GIVEN EXERCISE — Report every one of the following lines that contains the word "migration", copying each such line in full.

INFORMATION SUPPLIED —
━━━━━━━━━━━━━━━━━━━━━━━━━━━━━━

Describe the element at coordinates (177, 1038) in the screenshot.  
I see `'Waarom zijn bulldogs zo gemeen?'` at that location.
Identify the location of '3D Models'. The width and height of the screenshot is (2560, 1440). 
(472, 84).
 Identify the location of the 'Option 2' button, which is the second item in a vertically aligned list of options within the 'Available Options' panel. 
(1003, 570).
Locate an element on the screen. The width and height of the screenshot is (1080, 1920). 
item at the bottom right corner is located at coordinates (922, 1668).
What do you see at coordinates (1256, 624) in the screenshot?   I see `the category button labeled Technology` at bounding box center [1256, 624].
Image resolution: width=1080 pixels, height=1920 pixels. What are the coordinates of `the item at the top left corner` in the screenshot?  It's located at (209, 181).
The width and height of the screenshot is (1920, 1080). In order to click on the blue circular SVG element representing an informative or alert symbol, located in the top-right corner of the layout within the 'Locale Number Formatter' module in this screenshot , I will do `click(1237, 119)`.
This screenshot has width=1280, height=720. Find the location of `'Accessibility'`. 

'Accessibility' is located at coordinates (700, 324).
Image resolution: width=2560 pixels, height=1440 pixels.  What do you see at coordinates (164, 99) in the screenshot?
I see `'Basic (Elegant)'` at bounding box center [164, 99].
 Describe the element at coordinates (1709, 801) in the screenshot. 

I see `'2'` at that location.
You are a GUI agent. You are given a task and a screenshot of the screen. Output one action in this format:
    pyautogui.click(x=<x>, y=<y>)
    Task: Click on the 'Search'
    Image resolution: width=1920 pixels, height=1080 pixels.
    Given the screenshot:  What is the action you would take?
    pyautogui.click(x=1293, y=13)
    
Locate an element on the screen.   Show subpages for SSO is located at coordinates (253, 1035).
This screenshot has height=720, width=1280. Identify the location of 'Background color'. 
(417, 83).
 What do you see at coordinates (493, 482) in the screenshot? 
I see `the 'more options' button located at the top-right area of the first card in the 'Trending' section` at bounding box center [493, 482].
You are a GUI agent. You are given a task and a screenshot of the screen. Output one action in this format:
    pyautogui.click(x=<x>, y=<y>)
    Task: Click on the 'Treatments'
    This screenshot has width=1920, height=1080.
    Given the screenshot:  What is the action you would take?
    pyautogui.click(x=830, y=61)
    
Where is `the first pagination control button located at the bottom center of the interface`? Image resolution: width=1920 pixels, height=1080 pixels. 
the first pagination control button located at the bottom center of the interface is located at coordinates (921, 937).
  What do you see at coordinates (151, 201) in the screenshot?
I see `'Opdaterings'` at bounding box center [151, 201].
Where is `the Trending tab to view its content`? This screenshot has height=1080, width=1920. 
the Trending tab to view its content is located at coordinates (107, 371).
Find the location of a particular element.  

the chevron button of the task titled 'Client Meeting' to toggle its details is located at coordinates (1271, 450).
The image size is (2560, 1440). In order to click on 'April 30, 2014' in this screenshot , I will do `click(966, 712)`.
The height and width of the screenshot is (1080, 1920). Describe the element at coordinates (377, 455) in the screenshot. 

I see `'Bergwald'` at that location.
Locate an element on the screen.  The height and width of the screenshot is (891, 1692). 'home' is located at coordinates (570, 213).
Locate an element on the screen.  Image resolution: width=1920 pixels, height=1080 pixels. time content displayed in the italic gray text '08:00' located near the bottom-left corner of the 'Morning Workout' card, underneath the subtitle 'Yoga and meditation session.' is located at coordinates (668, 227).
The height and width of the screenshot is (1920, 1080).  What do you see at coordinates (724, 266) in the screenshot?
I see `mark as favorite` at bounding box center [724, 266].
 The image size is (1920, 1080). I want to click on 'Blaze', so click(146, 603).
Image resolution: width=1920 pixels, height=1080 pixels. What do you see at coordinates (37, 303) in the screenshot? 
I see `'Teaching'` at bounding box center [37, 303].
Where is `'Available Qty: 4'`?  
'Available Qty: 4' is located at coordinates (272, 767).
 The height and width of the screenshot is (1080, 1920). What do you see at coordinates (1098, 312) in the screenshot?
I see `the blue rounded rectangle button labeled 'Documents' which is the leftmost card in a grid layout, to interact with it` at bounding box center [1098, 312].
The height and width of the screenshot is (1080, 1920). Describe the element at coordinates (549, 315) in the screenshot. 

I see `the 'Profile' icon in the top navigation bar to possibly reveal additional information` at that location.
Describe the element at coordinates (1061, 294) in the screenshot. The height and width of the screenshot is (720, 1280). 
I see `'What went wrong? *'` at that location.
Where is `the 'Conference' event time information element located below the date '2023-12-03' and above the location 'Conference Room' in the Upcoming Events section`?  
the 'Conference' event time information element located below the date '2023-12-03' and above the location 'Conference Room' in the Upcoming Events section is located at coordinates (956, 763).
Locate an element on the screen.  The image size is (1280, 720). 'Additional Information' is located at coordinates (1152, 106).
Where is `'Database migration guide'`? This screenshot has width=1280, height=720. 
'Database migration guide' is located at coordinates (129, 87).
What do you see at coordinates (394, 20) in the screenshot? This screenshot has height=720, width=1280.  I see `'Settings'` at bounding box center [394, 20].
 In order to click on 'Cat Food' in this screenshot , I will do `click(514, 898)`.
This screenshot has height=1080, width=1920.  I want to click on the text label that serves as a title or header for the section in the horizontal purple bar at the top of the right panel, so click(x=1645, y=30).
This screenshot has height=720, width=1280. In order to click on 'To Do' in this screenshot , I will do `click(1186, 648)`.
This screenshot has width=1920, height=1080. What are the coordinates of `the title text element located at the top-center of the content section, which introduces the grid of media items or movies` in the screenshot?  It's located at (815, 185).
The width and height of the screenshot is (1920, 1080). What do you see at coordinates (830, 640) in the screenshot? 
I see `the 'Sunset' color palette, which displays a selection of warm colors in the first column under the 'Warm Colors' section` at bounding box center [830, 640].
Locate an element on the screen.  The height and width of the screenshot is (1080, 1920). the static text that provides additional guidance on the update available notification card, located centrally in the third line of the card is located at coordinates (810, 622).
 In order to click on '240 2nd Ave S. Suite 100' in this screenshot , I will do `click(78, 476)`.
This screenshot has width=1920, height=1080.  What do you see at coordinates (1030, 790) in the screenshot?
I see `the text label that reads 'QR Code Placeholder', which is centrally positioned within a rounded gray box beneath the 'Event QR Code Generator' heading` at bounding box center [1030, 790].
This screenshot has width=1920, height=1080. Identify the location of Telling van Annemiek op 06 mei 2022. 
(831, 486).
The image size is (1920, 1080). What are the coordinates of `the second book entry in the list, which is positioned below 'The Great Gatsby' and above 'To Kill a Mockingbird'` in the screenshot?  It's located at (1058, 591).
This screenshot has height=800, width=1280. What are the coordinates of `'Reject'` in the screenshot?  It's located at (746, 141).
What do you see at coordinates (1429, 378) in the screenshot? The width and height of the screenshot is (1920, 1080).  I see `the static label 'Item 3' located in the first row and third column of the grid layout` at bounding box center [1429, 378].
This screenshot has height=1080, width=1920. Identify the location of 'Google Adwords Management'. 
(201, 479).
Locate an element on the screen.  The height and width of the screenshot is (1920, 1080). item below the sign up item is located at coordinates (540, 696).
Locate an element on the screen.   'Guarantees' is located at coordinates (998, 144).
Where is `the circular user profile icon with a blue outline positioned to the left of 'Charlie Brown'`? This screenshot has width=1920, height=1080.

━━━━━━━━━━━━━━━━━━━━━━━━━━━━━━

SOLUTION —
Where is `'Database migration guide'`? This screenshot has width=1280, height=720. 
'Database migration guide' is located at coordinates (129, 87).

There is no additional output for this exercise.